Although Falmouth Bay provided less sunshine, there was more breeze – a steady north-westerly force four – for the second race in the Pendennis Cup on Wednesday.
Race Officer Peter Craig set a predominantly reaching course for both classes, 26 miles for the Pendennis Division and a little shorter for the smaller boats. ‘We wanted to give them a longer one today as we think it’s going to be much lighter on Friday and Saturday,’ says Craig.
Boats in the Pendennis Division have staggered starts, at three minute intervals, but it wasn’t long before 46m Christopher, starting second to last, was in front. ‘We took the lead at the end of the third leg, a tight reach on which we managed to carry our asymmetric spinnaker, and we were hauling everyone in at 13 knots,’ says her captain Marko James. ‘From then on we had completely clear air’. Christopher eventually crossed the line in first place but then had an anxious wait for the corrected time results. ‘We knew we’d saved our time on Breakaway,’ says James, ‘but the others were too far back to know’.

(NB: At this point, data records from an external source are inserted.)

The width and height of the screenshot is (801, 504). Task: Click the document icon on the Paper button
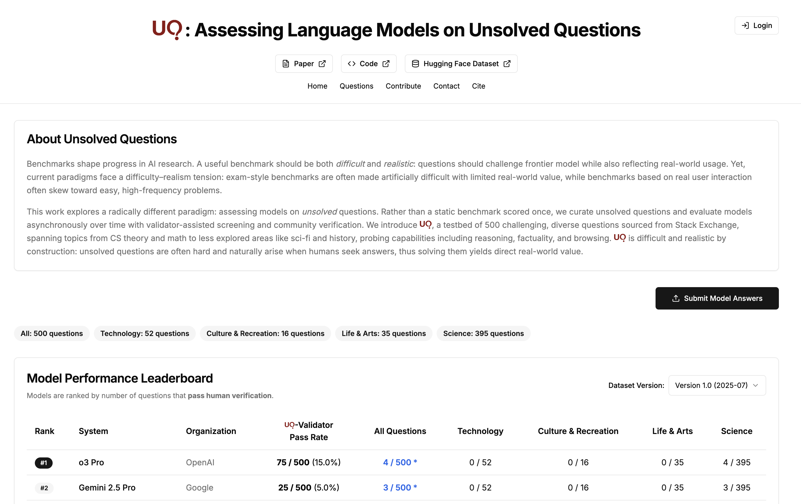[286, 64]
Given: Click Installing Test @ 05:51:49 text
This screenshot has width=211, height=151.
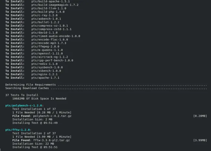Looking at the screenshot, I should (x=35, y=123).
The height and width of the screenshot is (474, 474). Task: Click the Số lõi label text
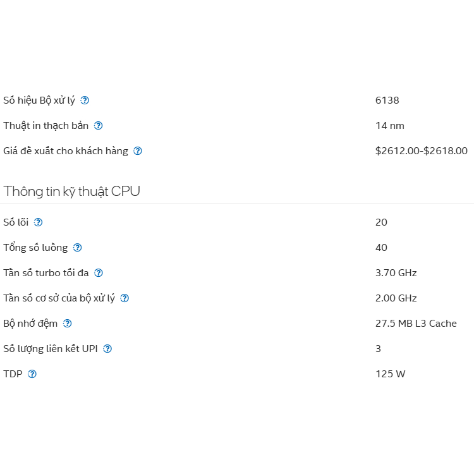pos(16,222)
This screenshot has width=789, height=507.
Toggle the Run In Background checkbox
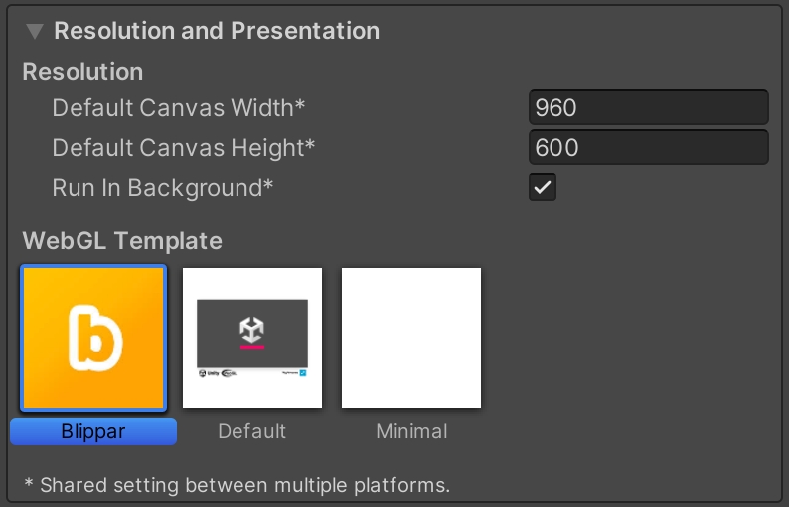(543, 187)
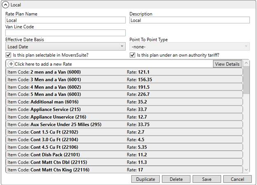Focus the Van Line Code field
This screenshot has height=185, width=257.
pyautogui.click(x=65, y=33)
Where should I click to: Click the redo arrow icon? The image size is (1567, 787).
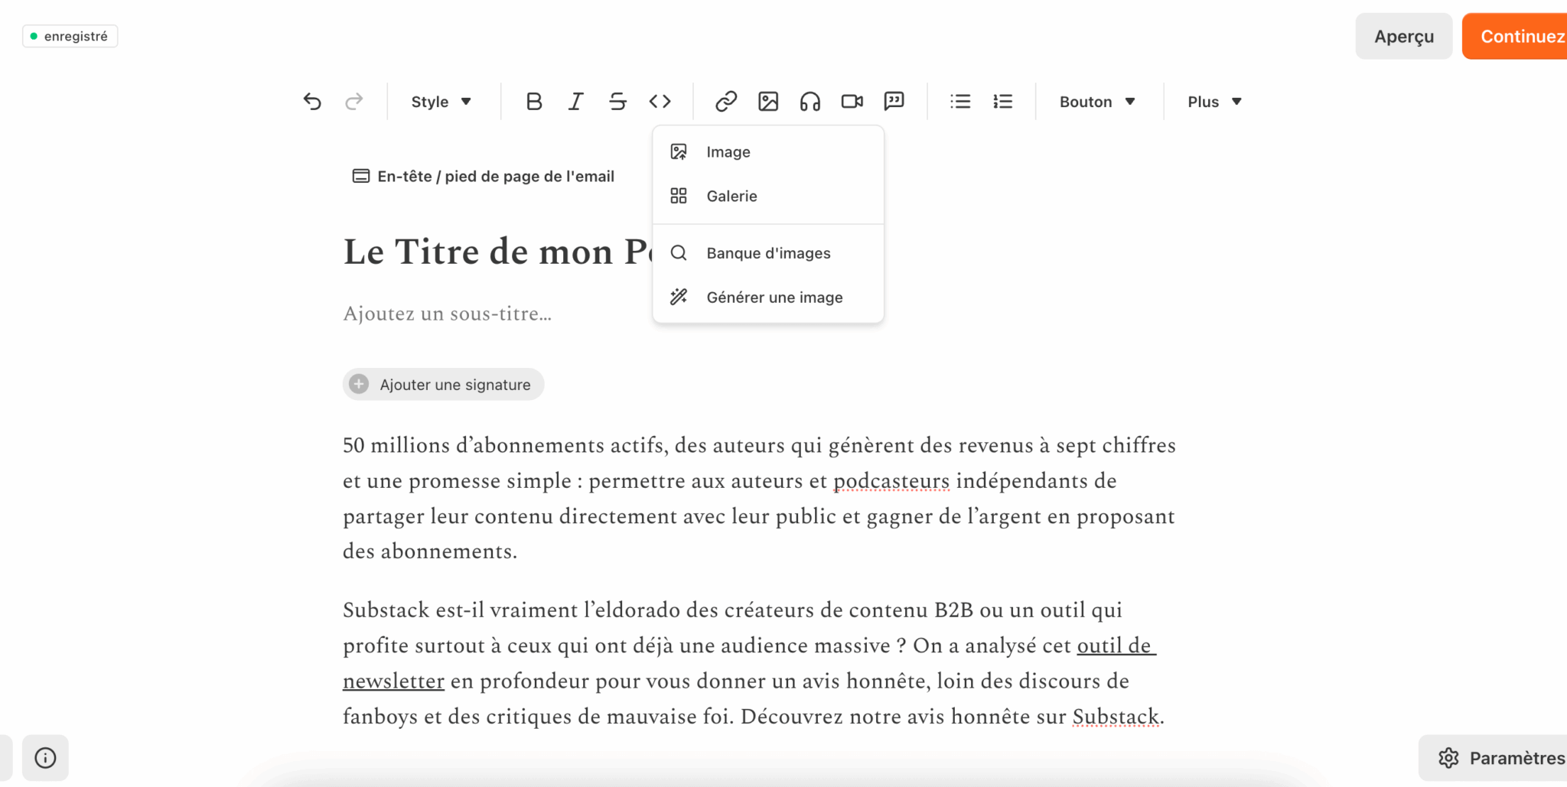353,102
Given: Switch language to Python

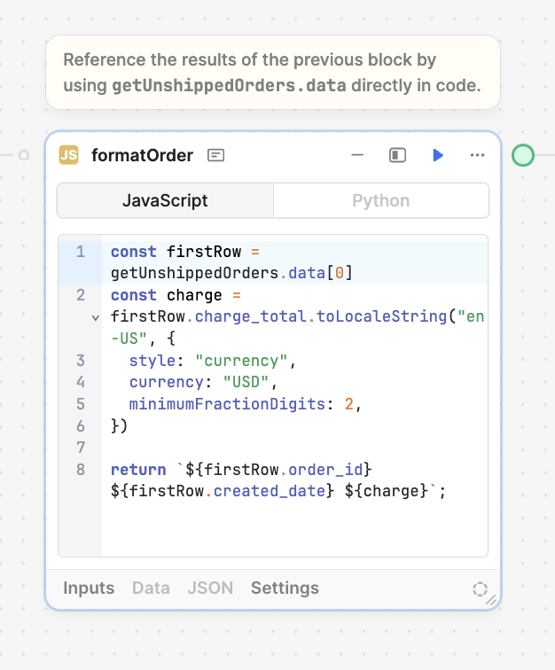Looking at the screenshot, I should pos(380,200).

Eventually it was announced that 26m Velacarina, finishing over half an hour after Christopher, had exactly the same corrected time, and these two ketches were tied in first place –the first time this has happened in races governed by the International Super Yacht Rule in which each boat is allocated a different handicap number before each race, according to the day’s conditions and course.
In the Little Dennis Division, 13.1m Firebrand won line honours again, but this time she failed to save her time on 13.1m Cerinthe, which was first on handicap. The ketches 16.6m Cuilaun and 14.5m Zarik were third and fourth.
Thursday is a lay day but both classes are delicately poised at the halfway stage. In the Pendennis Division, Velacarina has 3.5 points, and both Christopher and the 21.3m Breakaway have 4.5; while in the Little Dennis Division, Firebrand and Cerinthe are tied on three points.